(DATASET RECORDS begins)

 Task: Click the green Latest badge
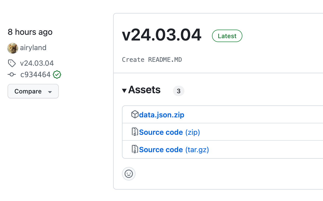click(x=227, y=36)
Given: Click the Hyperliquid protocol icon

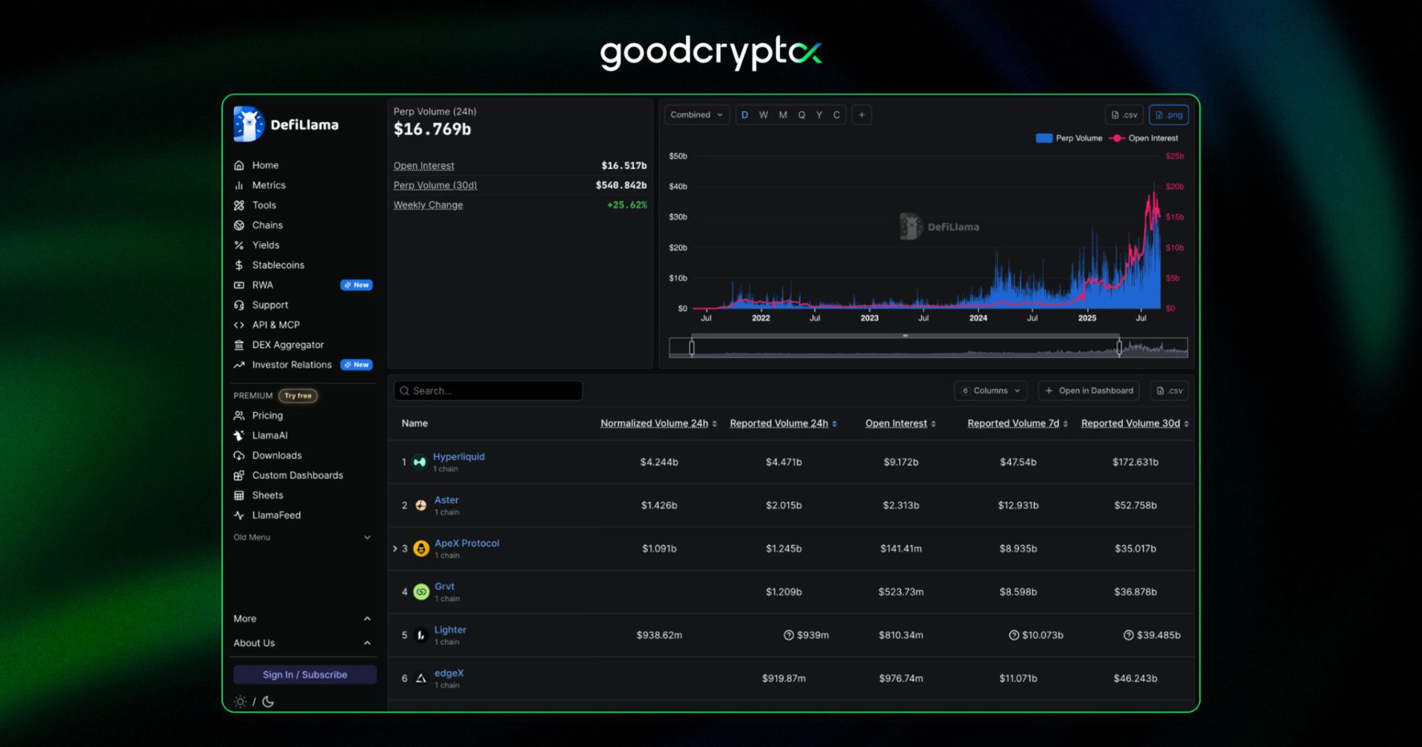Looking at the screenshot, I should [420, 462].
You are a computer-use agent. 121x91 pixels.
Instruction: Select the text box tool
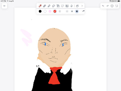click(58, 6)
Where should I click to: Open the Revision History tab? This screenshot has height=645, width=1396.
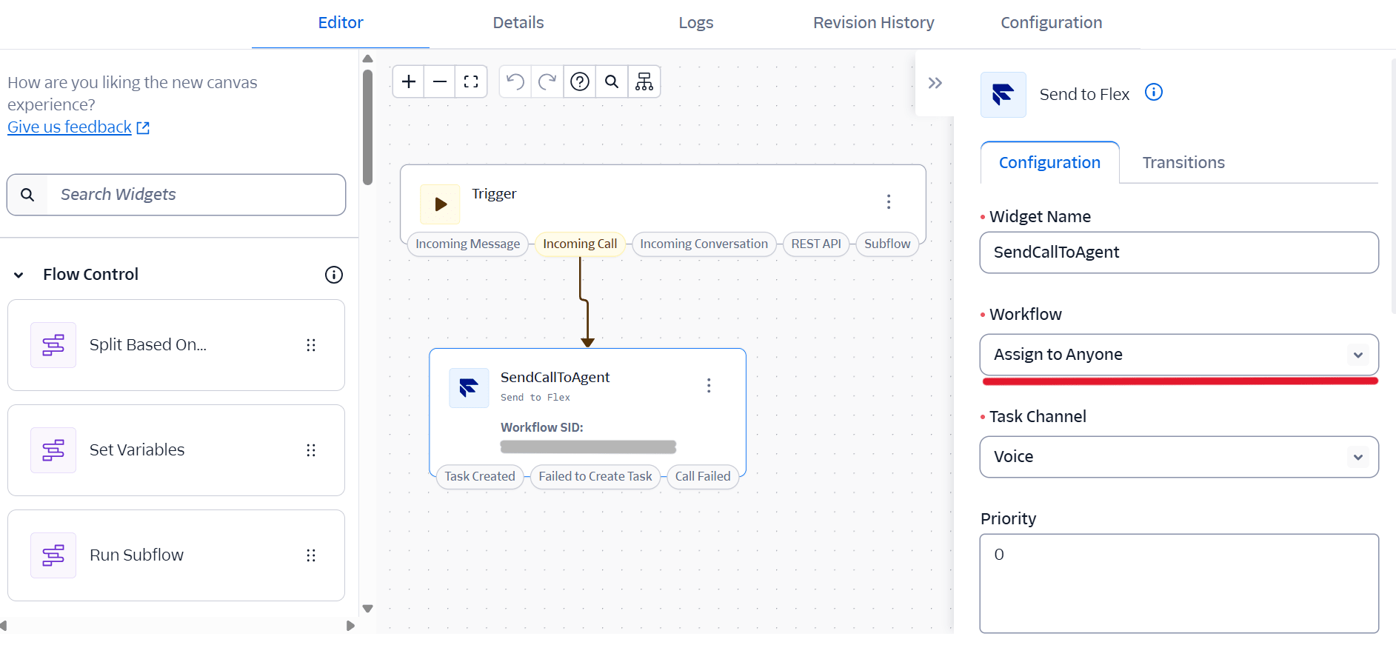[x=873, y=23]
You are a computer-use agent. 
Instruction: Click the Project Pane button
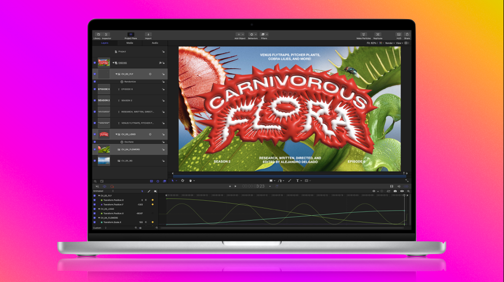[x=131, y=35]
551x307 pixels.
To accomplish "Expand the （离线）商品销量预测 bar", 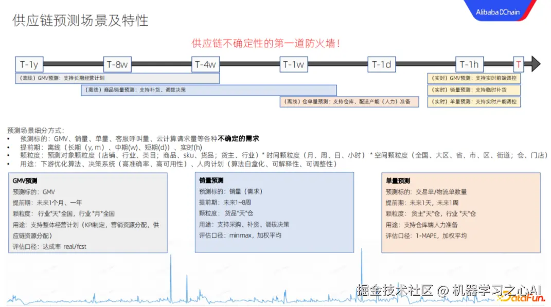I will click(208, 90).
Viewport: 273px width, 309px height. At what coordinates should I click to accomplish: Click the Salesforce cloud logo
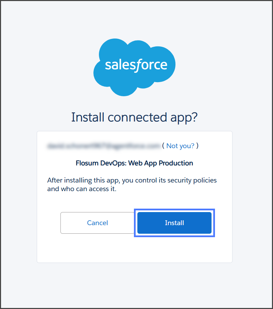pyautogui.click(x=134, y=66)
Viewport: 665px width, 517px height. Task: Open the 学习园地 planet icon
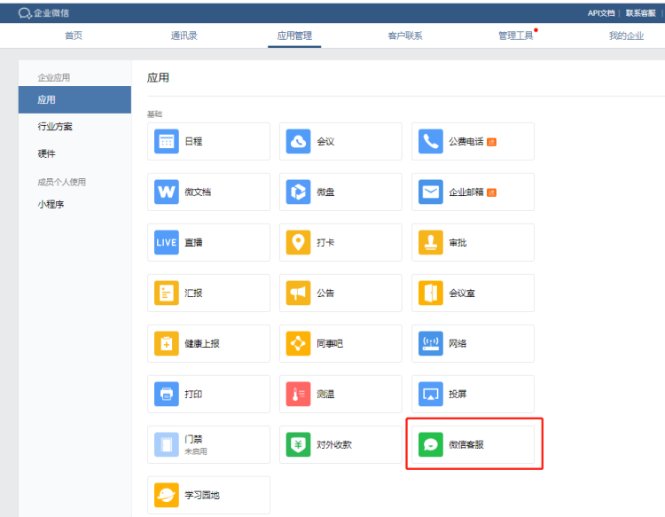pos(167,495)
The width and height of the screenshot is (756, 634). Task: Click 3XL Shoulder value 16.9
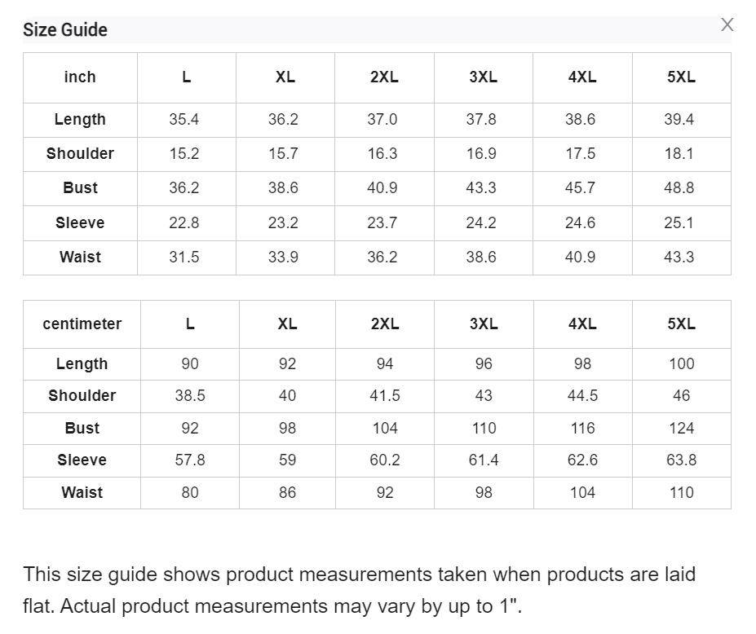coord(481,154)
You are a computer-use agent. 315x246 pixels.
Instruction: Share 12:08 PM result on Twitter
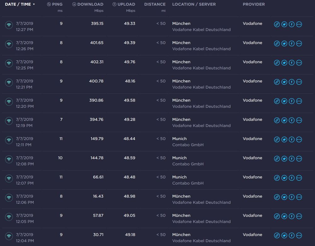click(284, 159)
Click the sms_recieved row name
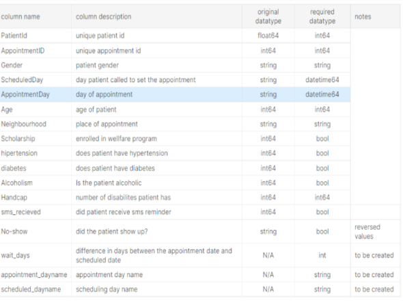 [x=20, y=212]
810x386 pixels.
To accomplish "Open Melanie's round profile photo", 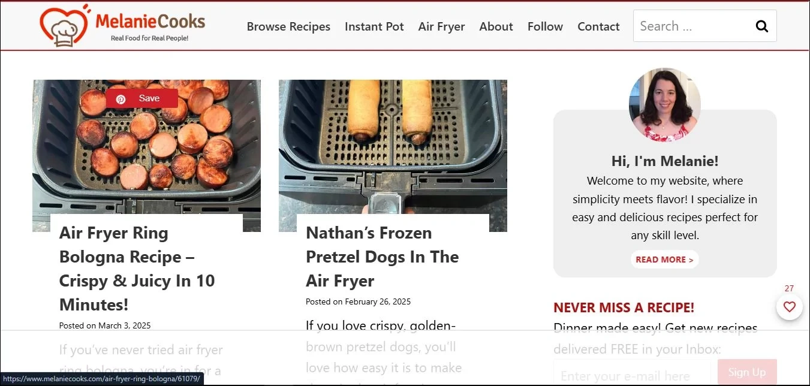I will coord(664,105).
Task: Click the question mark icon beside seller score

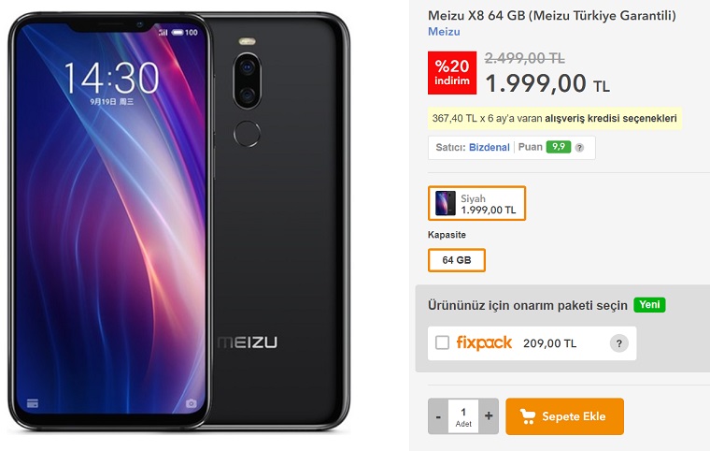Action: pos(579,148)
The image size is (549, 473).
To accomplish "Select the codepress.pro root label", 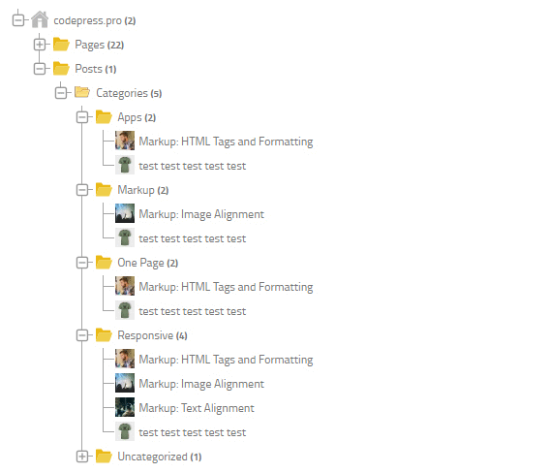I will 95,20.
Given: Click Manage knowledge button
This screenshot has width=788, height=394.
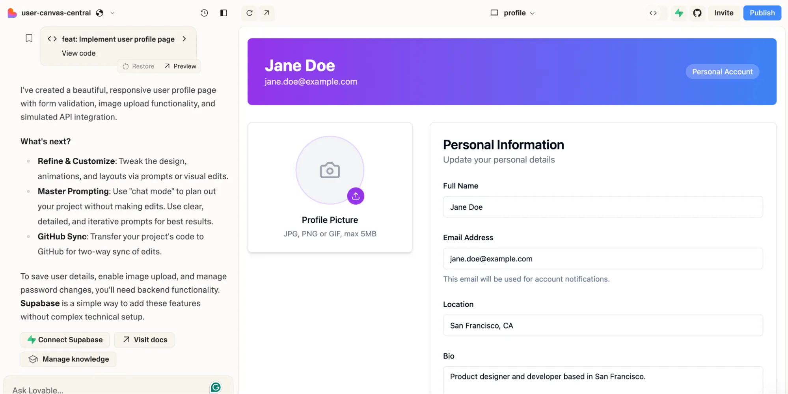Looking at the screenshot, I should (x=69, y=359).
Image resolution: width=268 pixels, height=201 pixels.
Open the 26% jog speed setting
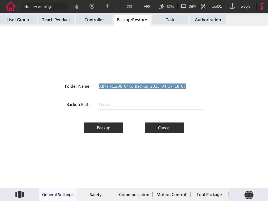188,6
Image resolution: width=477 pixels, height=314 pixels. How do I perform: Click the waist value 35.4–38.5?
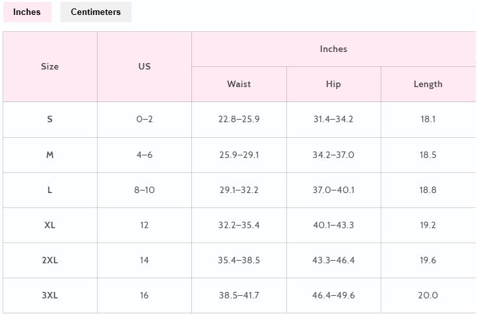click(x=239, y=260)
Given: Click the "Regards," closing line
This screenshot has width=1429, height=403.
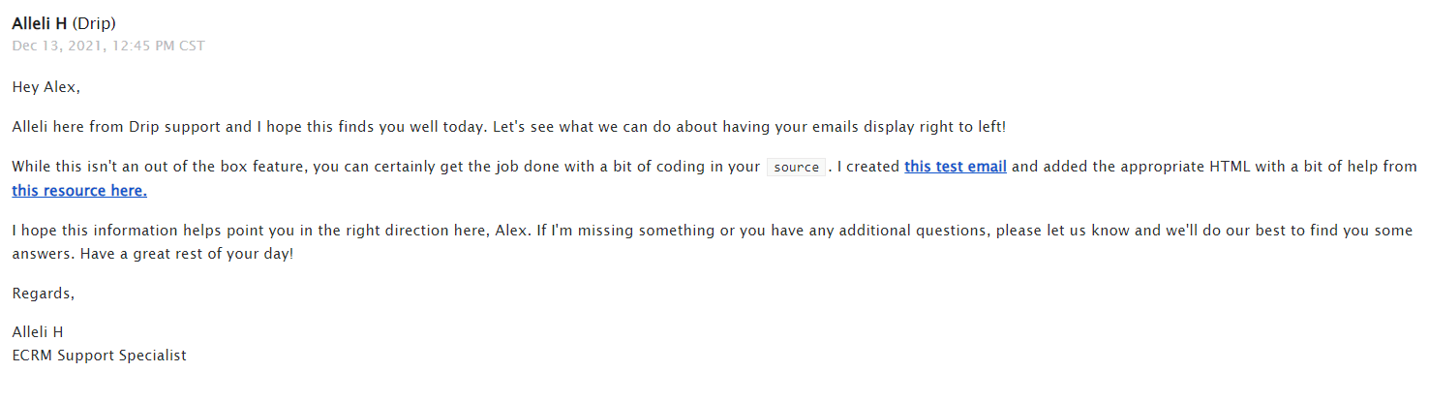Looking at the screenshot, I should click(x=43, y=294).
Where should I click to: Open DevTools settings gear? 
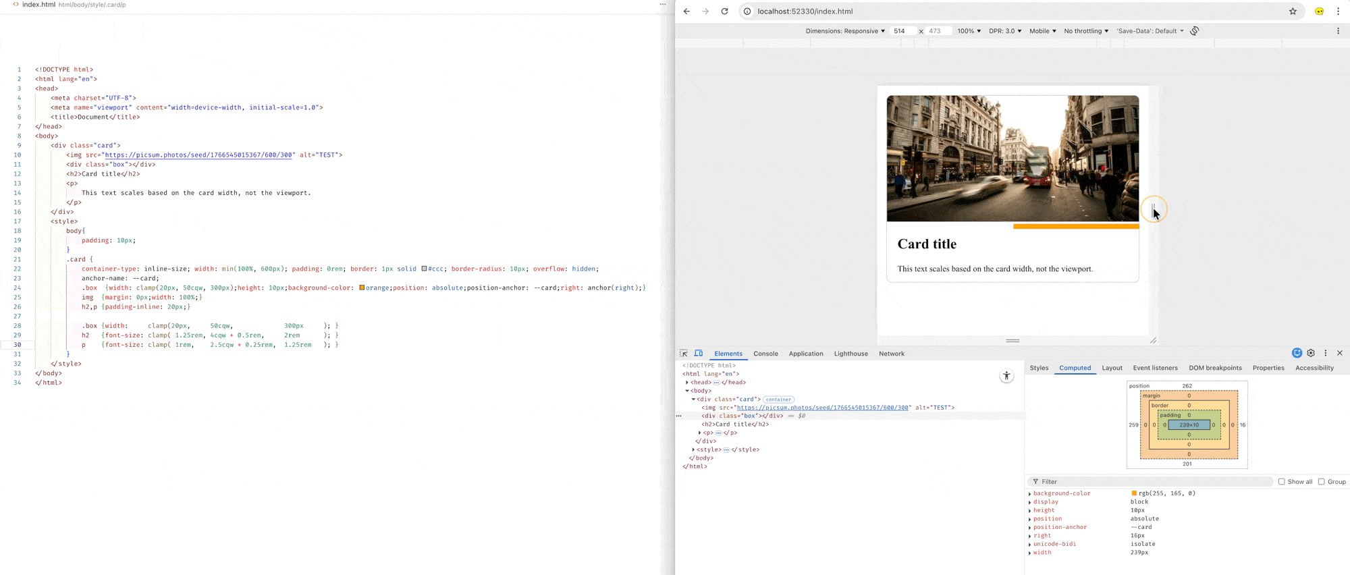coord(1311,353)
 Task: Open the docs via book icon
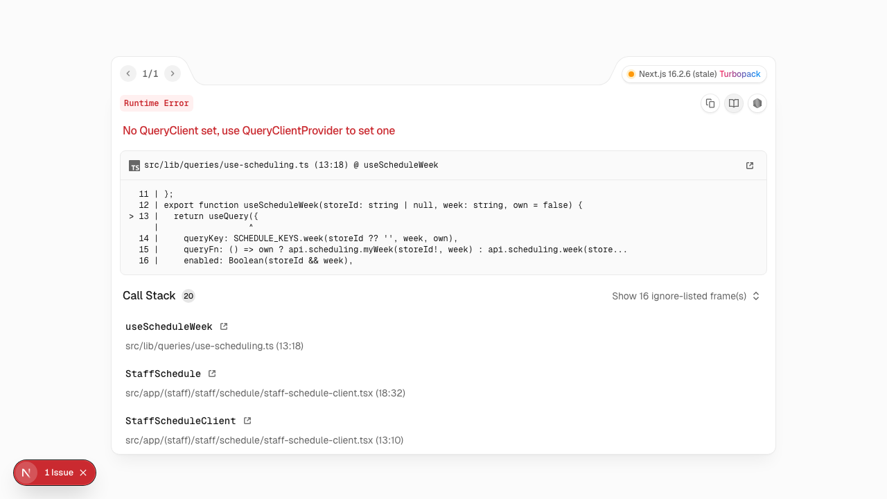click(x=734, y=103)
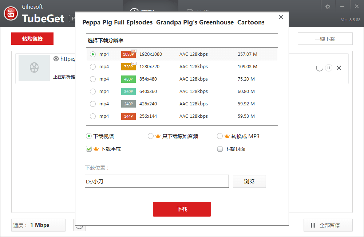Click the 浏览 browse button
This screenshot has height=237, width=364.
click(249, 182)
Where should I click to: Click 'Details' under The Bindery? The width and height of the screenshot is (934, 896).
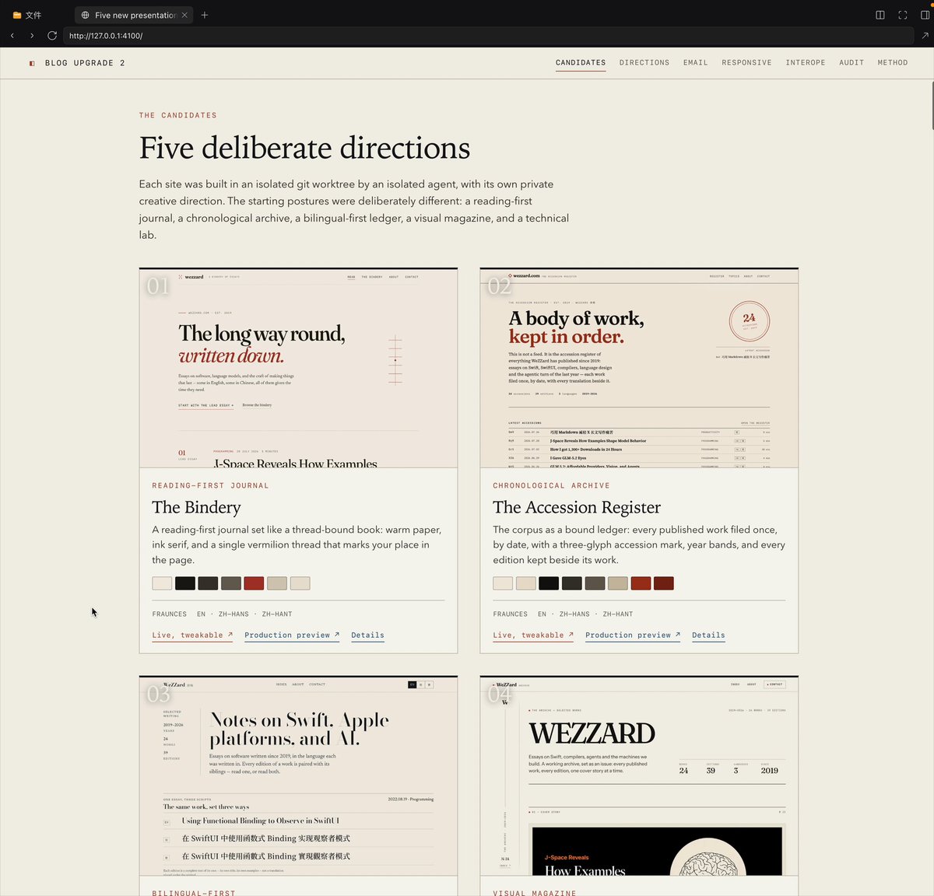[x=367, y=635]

(DATASET RECORDS ends)

Leaving aside every picture, transcribe exactly the lines that run from the one with "Where should I click to: Click" to the close of the listing above.

Where should I click to: Click 'Details' under The Bindery? The width and height of the screenshot is (934, 896).
[x=367, y=635]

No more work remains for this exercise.